Силия принялась размышлять о Мерфи. Вернее, она принялась размышлять об идее Мерфи. В ходе этих размышлений в глубине ее души (сознания, сердца — назовите это, как хотите) возникла липкая лента для ловли мух, к ней цеплялись картинки со сценами из жизни Мерфи. Разные слова и выражения, которые она от Мерфи когда-то слышала, увязали здесь в размазанном клее своими мохнатыми ножками. Все эти слова и картинки дрыгались, сучили лапками и крылышками, но застряли в мухоловке прочно, как грязь в трубе. Отдельные его фразы, такие как «какое мне дело, чем ты занимаешься» или «мне все равно, остаться или уйти», которые Мерфи произносил всякий раз в моменты безысходной тоски, были припечатаны к мухоловке накрепко, так же как и образ самого Мерфи в мешковатом пиджаке и желтой бабочке буквально въелся в эту мухоловную ленту глубоким оттиском. Навсегда отпечаталась здесь и такая картина: Мерфи стоит перед домом, держится за острие высокой, выше его глаз, железной ограды, сжимая и разжимая пальцы.

Может быть, такой образ и не вполне отвечает идее Мерфи, подумала Силия, но какое-то сходство тут определенно есть. Дальше изучать свою мухоловку она не стала, потому что услышала: «Динь-динь-динь!» Каждое утро сестры милосердия из ордена св. Карла Борромео бегали по коридорам как одержимые и звонили в колокольчики, звон разрастался под высокими потолками, а сестры кричали: «Подъем! Подъем!» Силия поспешно натянула на голову простыню и заткнула уши. Она сидела, согнув спину и подогнув колени, изучала изнанку своей простыни, скребла и ковыряла ногтями пятна, ворчала, что постельное белье давно пора бы сменить. Пока она наводила чистоту в своем укрытии, к ней подобрался Мерфи. А чтобы она его сразу заметила, он пробрался по мухоловке на самый верх, судорожно сгибаясь и толкая перед собой свое кресло-качалку.

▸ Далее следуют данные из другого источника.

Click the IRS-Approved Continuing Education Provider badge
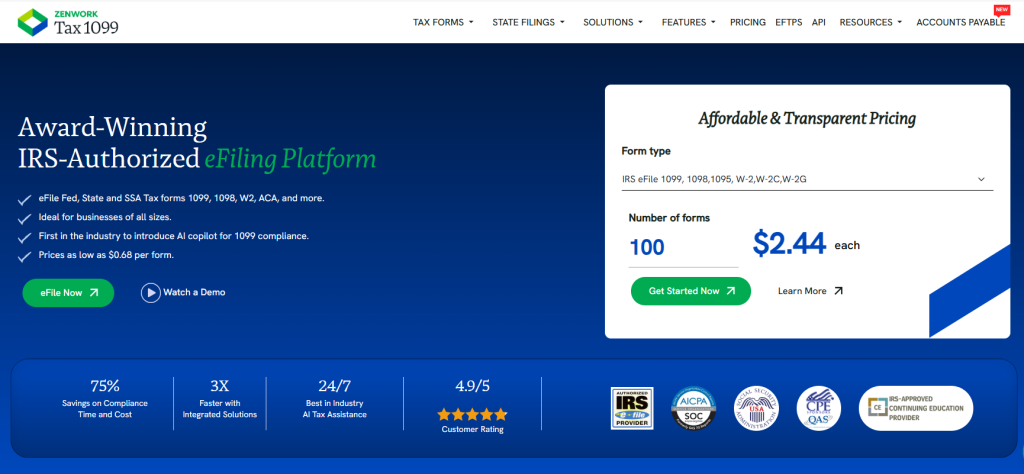 tap(915, 408)
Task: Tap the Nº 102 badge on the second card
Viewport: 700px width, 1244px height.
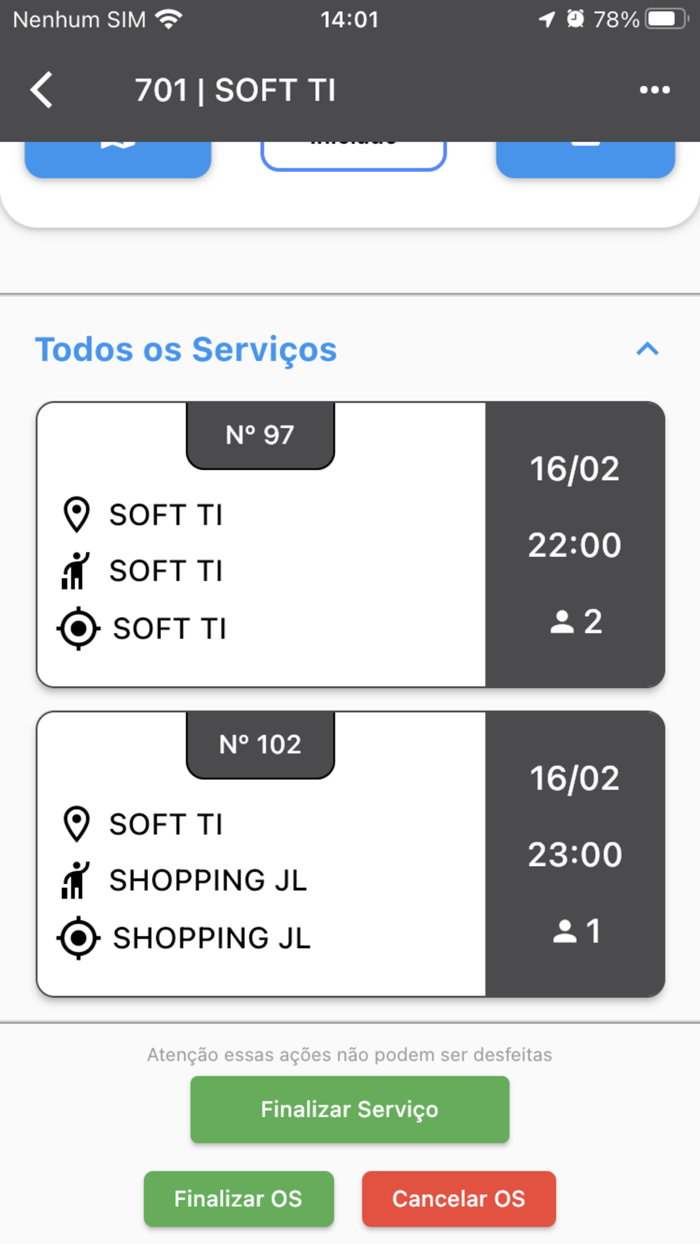Action: [259, 744]
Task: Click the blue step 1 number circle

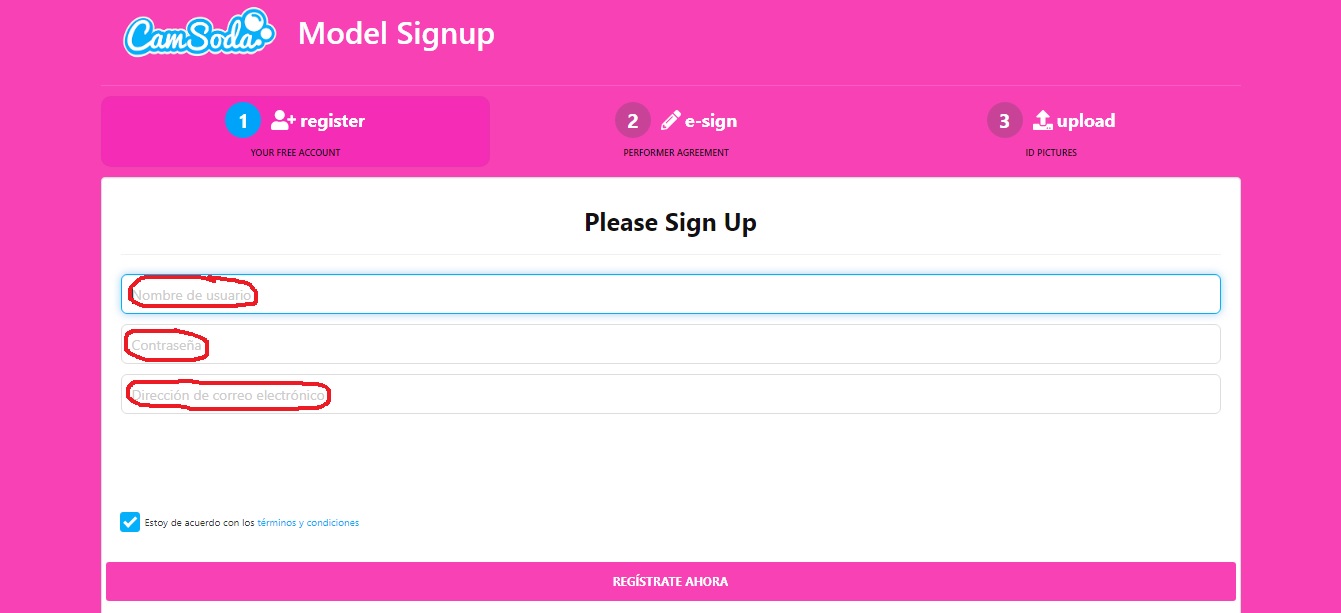Action: tap(243, 121)
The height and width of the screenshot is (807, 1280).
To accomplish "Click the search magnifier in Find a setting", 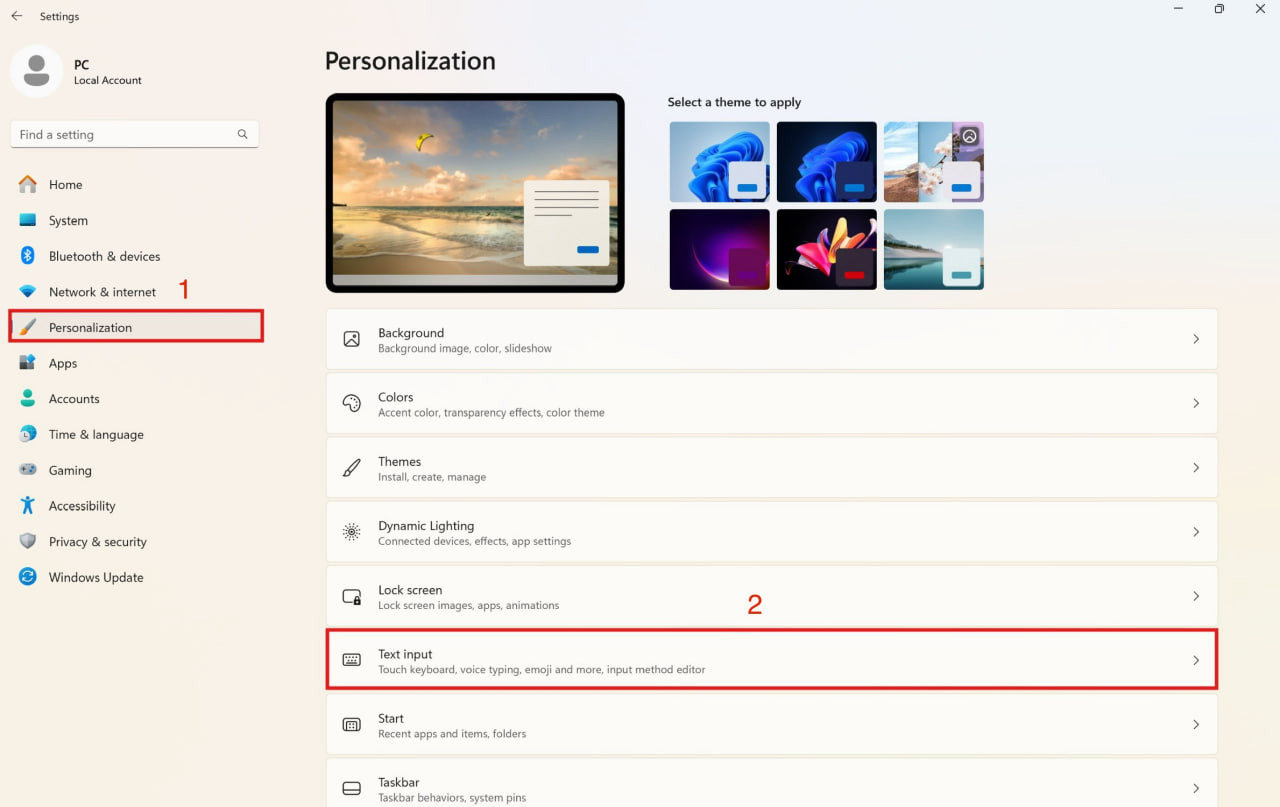I will [x=242, y=134].
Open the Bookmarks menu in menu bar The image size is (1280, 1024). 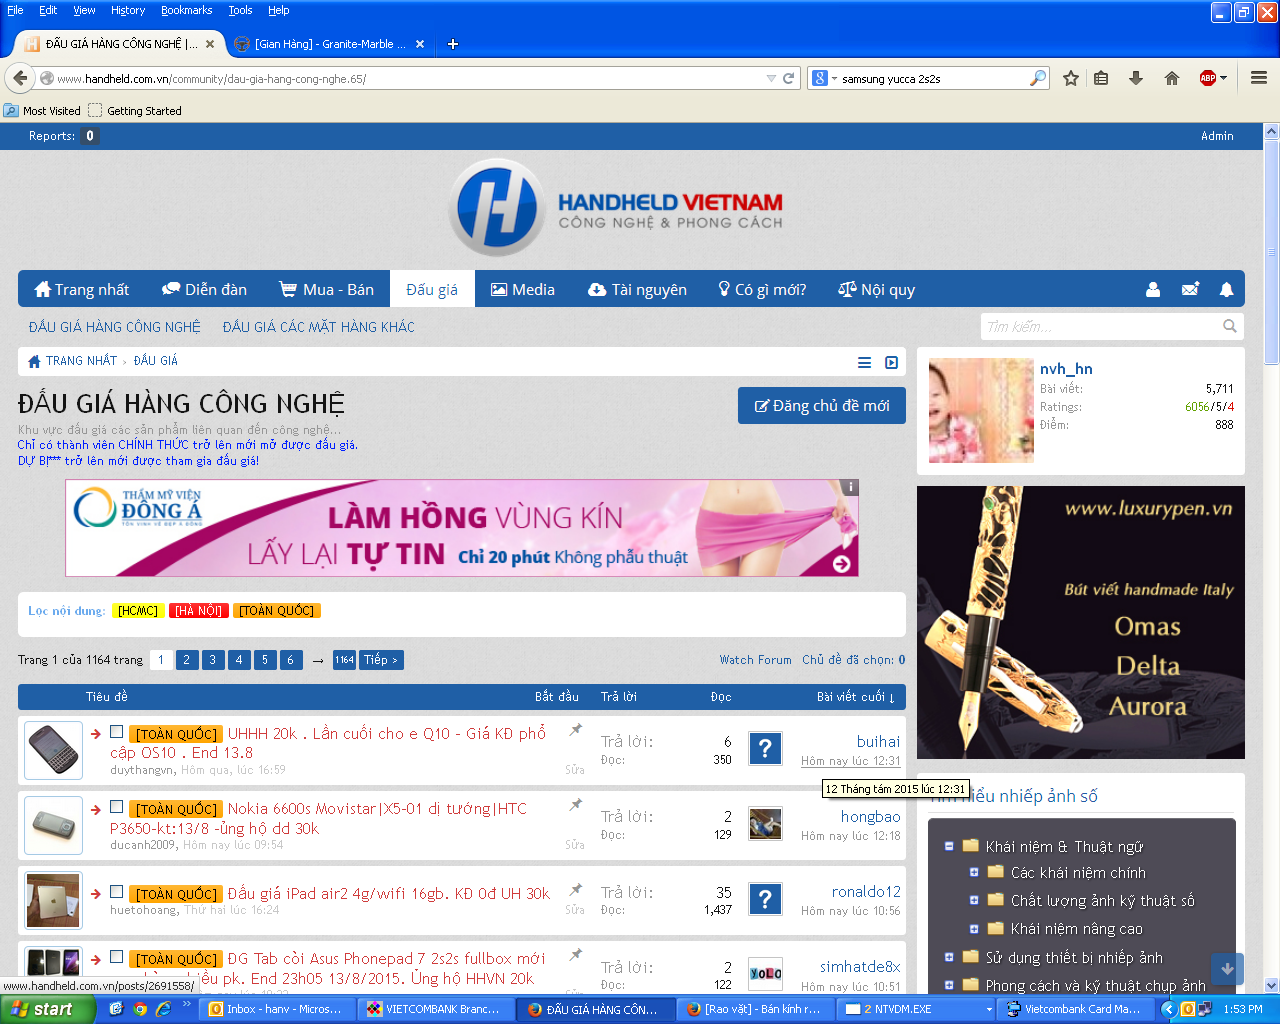click(186, 10)
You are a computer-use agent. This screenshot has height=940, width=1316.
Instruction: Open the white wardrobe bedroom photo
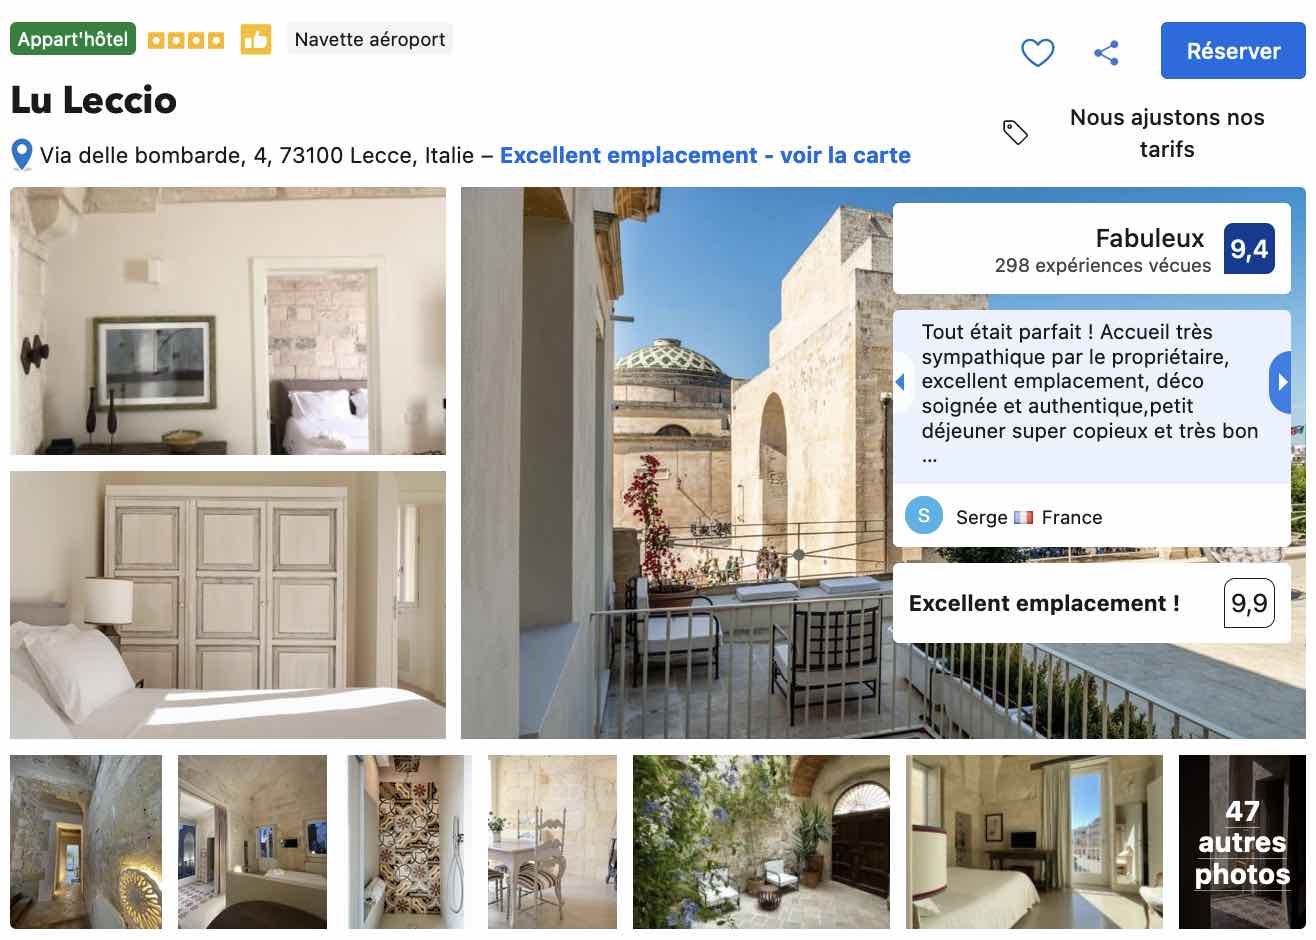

Простыней накрылась одна только Силия. Остальные подопечные, а всего в палате их было восемь, послушно встали. Они одевались, галдели и ставили свои ночные горшки возле дверей, как было предписано уставом приюта св. Марии Магдалены, где заправляли монашки из ордена св. Карла Борромео. В уставе было сказано, что каждое утро горшки должны быть составлены возле дверей в два ряда по четыре в каждом, как того требовала ассенизаторская служба. Громче всех галдела подопечная О’Рурк. Она следила за тем, чтобы все горшки стояли ровными рядами, она-то и сдернула простыню с головы Силии и жестами показала, что нужно немедленно вставать. О’Рурк все время что-то бормотала, какие-то бессвязные слова и невразумительные предложения. Ничего, кроме shit, shit on, take a shit, have a shit, go to shit[3], понять в ее речи было нельзя. Однако то, что для нее было по-настоящему важно, она умела выразить жестами весьма доходчиво.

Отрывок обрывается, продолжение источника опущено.